"Assim se revisita o coração", de Ana Luísa Amaral
"Só mal tocando as cordas
Da memória
Consegue o coração ressuscitar
Porque era este lugar
que eu precisava agora
como em deserto até
ao infinito,
e de repente,
uma gravidez imensa,
um cacto verde e limpo
Porque os olhos conhecem
estes sons
de dar à luz o vento
e são-lhe amantes
de tangível luz
Só mal tangendo as cordas
da memória
como estas flores
se tingem de alegria
Porque era neste azul
que eu me queria
como a rocha transpira
e se resolve
em mar"
Há duas expressões que eu escolheria para sintetizar este poema:
"Recordar é viver" e "Somos as memórias que criamos".
Porque ambas caracterizam aquilo de que o sujeito poético fala neste poema: a forma como as memórias nos parecem devolver a vida.
Quando começamos a esquecer as pessoas, as coisas e os momentos que nos fizeram felizes, a esquecer as lembranças e recordações passadas, a perder a memória de tudo o que de bom vivemos, o nosso coração começa a morrer.
Mas se essa memória, que estava a desvanecer, for reavivada, seja por vontade própria, ou porque algo inesperado contribuiu para esse reavivar, então é como se o coração ganhasse um novo fôlego.

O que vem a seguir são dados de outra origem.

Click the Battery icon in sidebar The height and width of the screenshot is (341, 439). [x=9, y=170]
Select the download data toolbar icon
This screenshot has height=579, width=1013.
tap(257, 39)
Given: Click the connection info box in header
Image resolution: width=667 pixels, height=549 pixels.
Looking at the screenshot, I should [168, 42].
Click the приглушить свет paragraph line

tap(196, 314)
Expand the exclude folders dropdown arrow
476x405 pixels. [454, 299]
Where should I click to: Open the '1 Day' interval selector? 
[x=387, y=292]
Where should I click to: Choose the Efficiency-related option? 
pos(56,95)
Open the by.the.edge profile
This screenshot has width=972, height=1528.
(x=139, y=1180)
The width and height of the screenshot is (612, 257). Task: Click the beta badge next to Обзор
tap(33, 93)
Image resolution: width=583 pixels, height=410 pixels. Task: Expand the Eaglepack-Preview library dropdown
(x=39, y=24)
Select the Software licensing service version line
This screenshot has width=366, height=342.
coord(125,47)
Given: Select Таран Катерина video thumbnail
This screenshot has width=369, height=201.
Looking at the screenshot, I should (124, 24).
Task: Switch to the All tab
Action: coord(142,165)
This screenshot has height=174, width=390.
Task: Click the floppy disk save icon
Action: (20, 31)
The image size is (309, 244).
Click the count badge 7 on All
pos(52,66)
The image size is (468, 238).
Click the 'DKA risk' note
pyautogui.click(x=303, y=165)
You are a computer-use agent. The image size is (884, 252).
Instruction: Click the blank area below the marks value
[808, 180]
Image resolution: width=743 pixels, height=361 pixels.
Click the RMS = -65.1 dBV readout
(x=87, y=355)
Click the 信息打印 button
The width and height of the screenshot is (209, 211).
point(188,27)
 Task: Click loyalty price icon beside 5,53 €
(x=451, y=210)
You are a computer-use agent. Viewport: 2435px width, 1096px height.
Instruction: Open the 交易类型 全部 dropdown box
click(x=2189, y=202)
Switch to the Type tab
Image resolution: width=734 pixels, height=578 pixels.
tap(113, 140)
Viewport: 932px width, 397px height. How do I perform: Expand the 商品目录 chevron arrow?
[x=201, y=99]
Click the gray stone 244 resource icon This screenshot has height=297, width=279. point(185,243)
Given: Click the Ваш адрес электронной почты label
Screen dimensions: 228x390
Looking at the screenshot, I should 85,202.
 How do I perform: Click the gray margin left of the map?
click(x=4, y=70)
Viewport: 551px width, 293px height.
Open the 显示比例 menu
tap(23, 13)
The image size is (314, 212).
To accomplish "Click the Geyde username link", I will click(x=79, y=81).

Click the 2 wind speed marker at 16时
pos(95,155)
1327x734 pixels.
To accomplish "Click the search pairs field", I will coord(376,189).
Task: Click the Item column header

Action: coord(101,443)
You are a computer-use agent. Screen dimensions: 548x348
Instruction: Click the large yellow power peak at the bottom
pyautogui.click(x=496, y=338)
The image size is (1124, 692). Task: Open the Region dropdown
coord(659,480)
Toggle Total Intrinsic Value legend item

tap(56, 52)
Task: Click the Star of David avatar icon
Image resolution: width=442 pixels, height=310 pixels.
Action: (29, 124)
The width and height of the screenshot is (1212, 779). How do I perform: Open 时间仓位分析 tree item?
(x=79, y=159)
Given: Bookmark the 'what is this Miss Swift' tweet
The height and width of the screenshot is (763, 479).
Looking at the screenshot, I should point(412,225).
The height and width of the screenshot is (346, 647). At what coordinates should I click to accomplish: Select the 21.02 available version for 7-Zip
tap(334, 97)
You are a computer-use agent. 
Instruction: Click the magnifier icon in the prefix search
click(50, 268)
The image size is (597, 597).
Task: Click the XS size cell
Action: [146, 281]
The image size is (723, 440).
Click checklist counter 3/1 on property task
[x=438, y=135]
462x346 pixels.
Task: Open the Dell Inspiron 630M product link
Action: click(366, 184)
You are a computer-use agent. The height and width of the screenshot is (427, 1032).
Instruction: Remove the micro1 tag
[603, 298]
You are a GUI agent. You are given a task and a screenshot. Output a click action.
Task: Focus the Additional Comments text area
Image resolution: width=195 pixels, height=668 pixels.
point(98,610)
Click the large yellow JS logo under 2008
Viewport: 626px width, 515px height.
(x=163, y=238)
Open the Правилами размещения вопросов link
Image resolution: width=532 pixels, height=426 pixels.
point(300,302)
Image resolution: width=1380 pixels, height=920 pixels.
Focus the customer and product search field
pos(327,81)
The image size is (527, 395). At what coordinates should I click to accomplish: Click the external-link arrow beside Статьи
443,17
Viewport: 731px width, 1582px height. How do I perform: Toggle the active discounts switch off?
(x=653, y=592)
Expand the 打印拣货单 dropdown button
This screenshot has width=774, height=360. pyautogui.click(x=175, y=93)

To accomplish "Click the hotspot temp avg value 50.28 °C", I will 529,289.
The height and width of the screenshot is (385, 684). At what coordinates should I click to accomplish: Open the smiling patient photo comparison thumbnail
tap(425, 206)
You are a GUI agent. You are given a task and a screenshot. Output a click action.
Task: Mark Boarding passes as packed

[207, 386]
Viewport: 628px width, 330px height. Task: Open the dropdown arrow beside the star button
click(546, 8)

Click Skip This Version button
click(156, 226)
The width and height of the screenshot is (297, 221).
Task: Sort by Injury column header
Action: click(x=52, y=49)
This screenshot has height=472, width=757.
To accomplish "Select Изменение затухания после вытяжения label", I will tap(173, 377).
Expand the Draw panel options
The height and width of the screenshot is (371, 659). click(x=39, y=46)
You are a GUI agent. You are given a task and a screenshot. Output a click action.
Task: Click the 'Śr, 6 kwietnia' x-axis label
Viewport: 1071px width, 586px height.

E, de repente, ele volta a bater com mais força, ao relembrar aquilo que estava esquecido.
Por vezes, quando nos sentimos mais tristes, cabisbaixos, sem ânimo e sem vontade, bastam essas memórias para nos trazer de volta a alegria perdida, para nos transmitir a paz e serenidade, e nos fazer sentir bem connosco próprios, mostrando que tudo tem a sua razão de ser, e que tudo acontece na hora e no momento certos.
Mesmo que não possamos viver, de novo, todas essas lembranças, é quase como se estivéssemos a viver as situações, uma segunda vez, porque conseguimos visualizá-las e senti-las, como se estivéssemos lá.
Por vezes, basta um gesto, para que as nossas memórias passadas venham até ao presente, e nos façam abstrair da realidade que estamos a viver, funcionando como um refúgio seguro, ou um escape temporário, que nos devolve a alegria sentida nesses momentos.
Ainda assim, ao mesmo tempo que as memórias nos transportam para onde mais precisávamos estar, naquele momento, como se precisássemos delas para nos reforçar, reerguer, respirar, renovar a força e a esperança também nos relembram que, apesar de tudo, estamos onde deveríamos estar, e não devemos recear o que está por vir, porque ainda poderemos ser felizes, e criar novas memórias.